WASHINGTON: Boeing will probably deliver the first of the “low risk” KC-46 airborne tankers at least six months later than planned, the Air Force said this morning.
“The Air Force will continue to support Boeing’s efforts to execute the program, however, the Air Force assessment predicts first aircraft delivery beyond Boeing’s forecast into late Spring of 2018,” says a statement from Capt. Emily Grabowski. There’s clearly some uncertainty about this date: Even though the statements says the Boeing delivery is likely by “late Spring,” it also says the service “expects to have greater confidence on the timeline in July.”
Since “late Spring” lasts until June 21st, the statement strongly implies the Air Force thinks there’s a pretty good chance Boeing won’t deliver the first plane until almost seven months after they were supposed to.
The good news is, that no matter how late Boeing might be and how much that time might cost, US taxpayers will not be affected: The fixed-price contract forces the company to absorb all the additional costs.
The announcement comes at the Air Force and Boeing met to discuss the aircraft at the annual KC-46 Schedule Risk Assessment, held Tuesday while Air Force Secretary Heather Wilson and Chief of Staff Gen.
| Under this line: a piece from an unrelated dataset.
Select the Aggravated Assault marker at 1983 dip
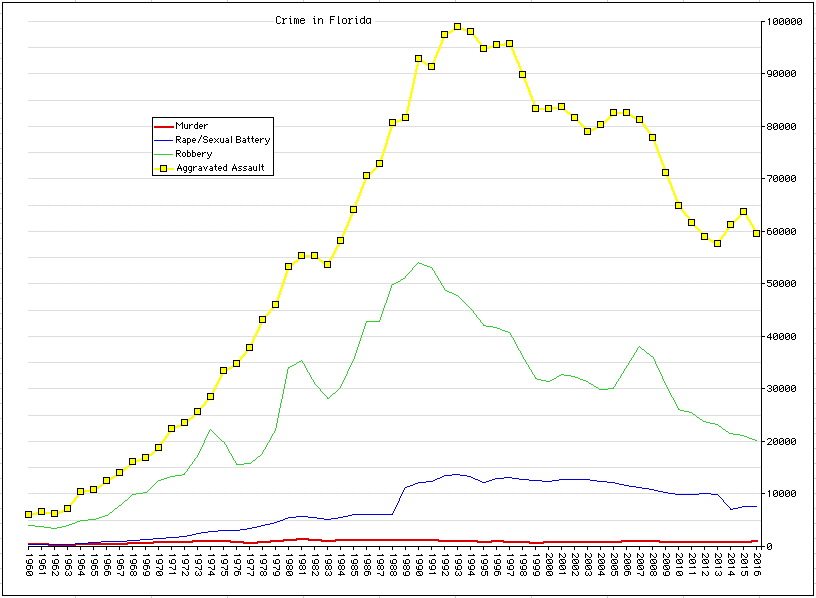 pyautogui.click(x=327, y=264)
David Goldfein testified before the Senate Armed Services Committee about the KC-46 and other Air Force budget matters. They both testified that a “couple months” delay was likely, while the new statement suggests it could be six.
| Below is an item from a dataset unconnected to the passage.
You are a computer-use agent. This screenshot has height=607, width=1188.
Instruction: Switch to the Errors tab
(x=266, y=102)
“The top issues slowing progress are achieving the FAA airworthiness certifications and completing the flight test program,” Grabowski’s release notes. Air Force officials have not blamed the FAA, but there are clear indications that the FAA, infamously slow updating the nation’s air traffic control system, is at least somewhat at fault here.
The Air Force statement says that, “Once Boeing receives the remaining design approvals from the FAA, they expect testing to proceed on a faster pace.” For its part, Boeing still says it plans to deliver the first plane by December 2017. Perhaps the FAA will get moving and Boeing will too?
Boeing believes it will “be much more efficient during the second half of testing now that the design has stabilized,” Caroline Hutcheson spokeswoman says in an email. “The majority of developmental testing is complete, which reduces risk to the certification and verification testing. Additionally, we recently added a 6th aircraft (the second low-rate initial production plane) to the flight test program, which will help with test efficiency and improve our ability to complete ground and flight test points going forward.”
Finally, she says that after 1,700 flight test hours, the company is “not discovering any new technical risk.”
Of course, the aircraft is already late and considerably over budget without any help from the FAA. Boeing made its bid with the reasonable expectation that it would more than recoup any funds lost during the initial stages of the procurement as it later sold and serviced more tankers.